§ Saved entries:
════════════════
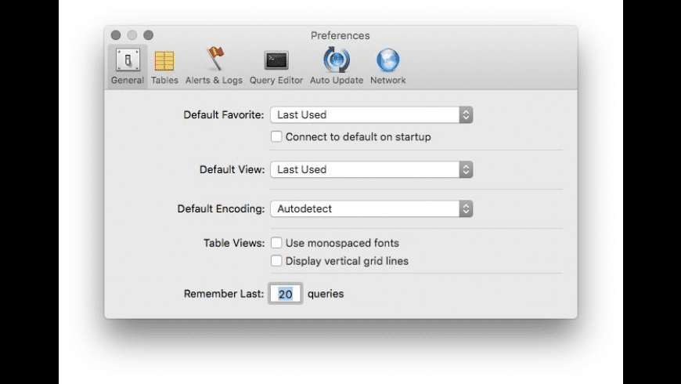The width and height of the screenshot is (681, 384).
Task: Expand the Default Favorite dropdown
Action: 371,115
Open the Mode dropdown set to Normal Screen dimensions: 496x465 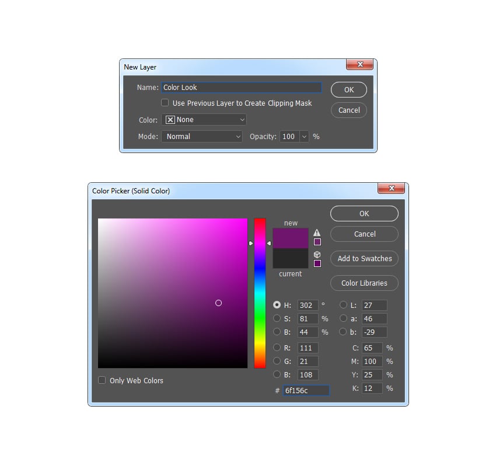click(202, 136)
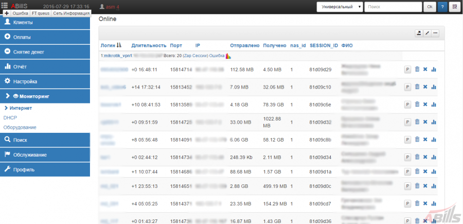Click the rainbow graph icon next to Ошибка
The width and height of the screenshot is (463, 224).
point(228,56)
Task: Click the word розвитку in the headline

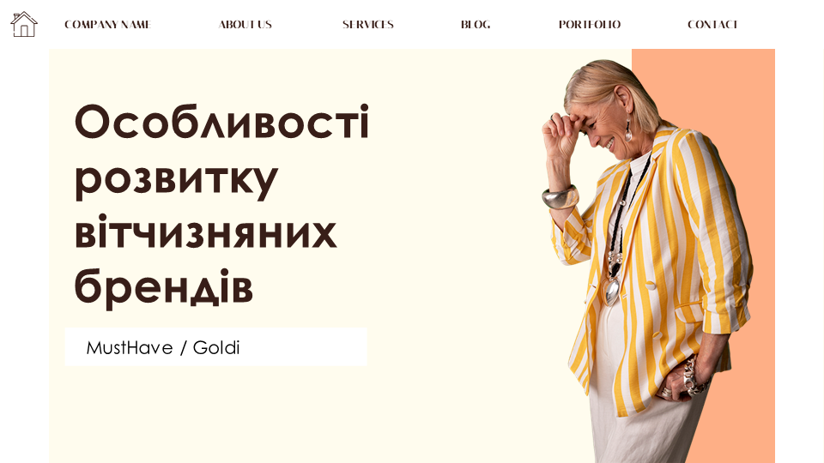Action: [x=176, y=180]
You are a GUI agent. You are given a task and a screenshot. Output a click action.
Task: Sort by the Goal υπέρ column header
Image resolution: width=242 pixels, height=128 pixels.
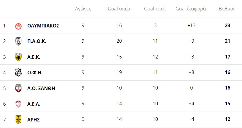[119, 9]
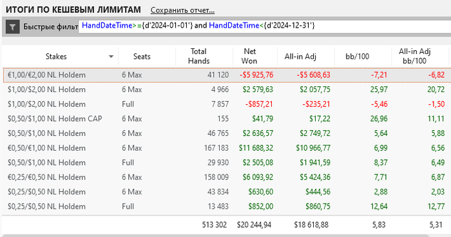Select the €1,00/€2,00 NL Holdem row
The image size is (451, 237).
(x=226, y=75)
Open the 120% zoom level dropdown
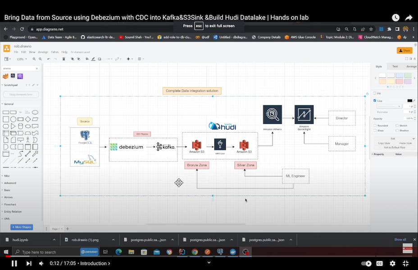418x270 pixels. pyautogui.click(x=22, y=59)
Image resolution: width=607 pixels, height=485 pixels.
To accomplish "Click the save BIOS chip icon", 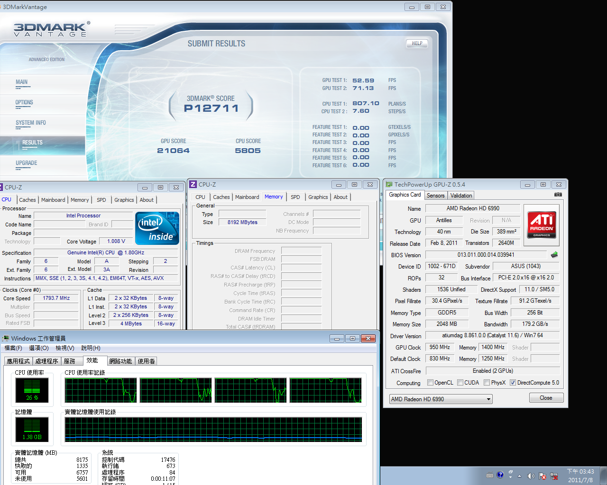I will pyautogui.click(x=554, y=255).
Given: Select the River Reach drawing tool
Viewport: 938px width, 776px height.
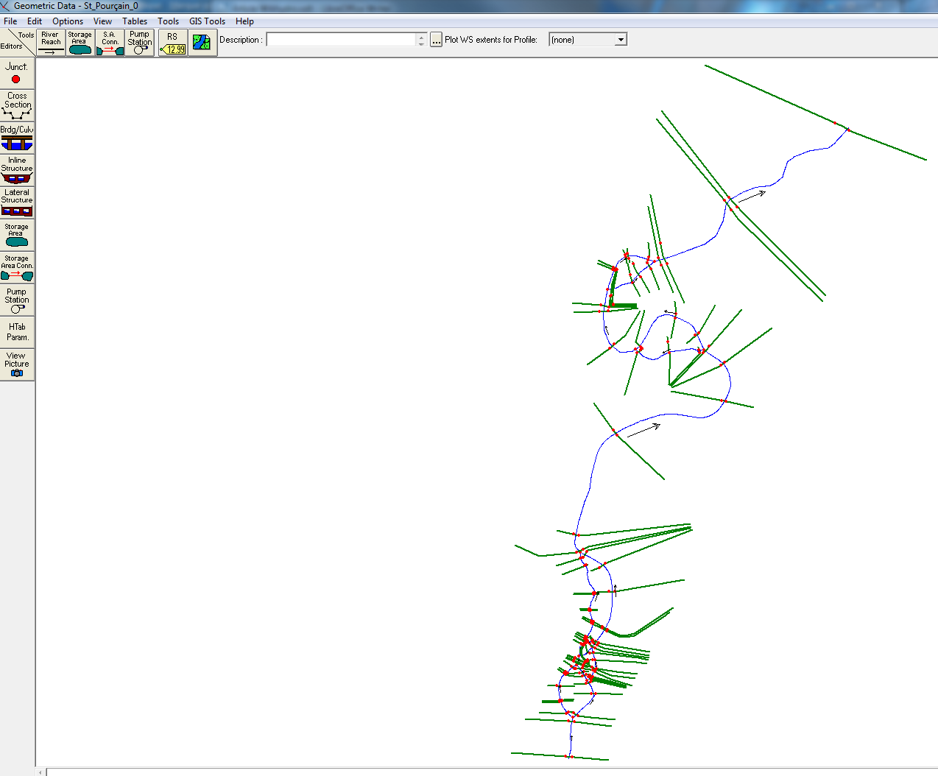Looking at the screenshot, I should click(x=51, y=43).
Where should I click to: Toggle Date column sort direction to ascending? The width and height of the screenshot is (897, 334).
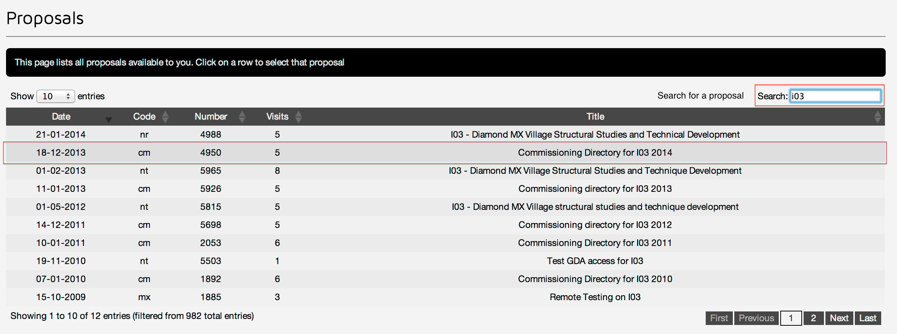[x=109, y=120]
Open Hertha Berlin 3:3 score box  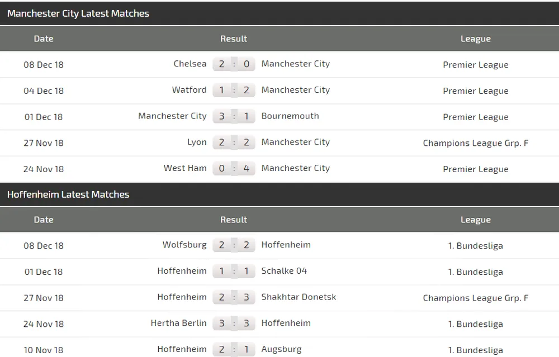(x=234, y=323)
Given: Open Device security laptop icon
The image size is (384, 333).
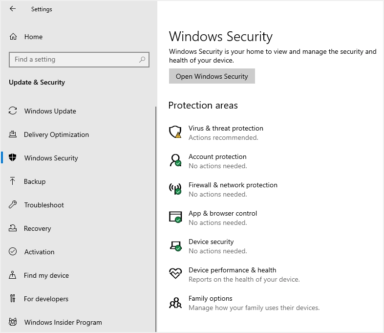Looking at the screenshot, I should coord(175,246).
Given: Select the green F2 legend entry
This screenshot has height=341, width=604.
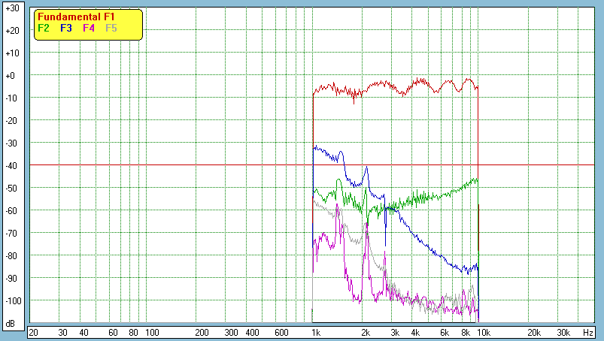Looking at the screenshot, I should [43, 28].
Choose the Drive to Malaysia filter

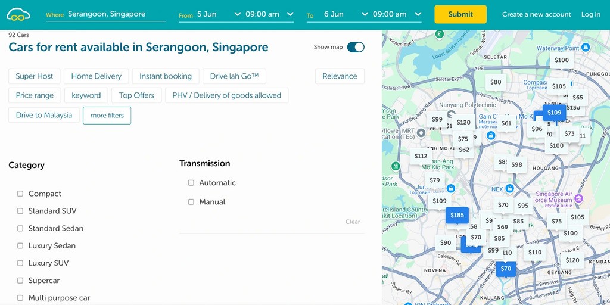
════════════════
Skip the pictures and retype exactly the lines from the one that contains "This screenshot has height=341, width=604." to the last line of the records.

This screenshot has height=341, width=604.
Looking at the screenshot, I should [43, 28].
Choose the Drive to Malaysia filter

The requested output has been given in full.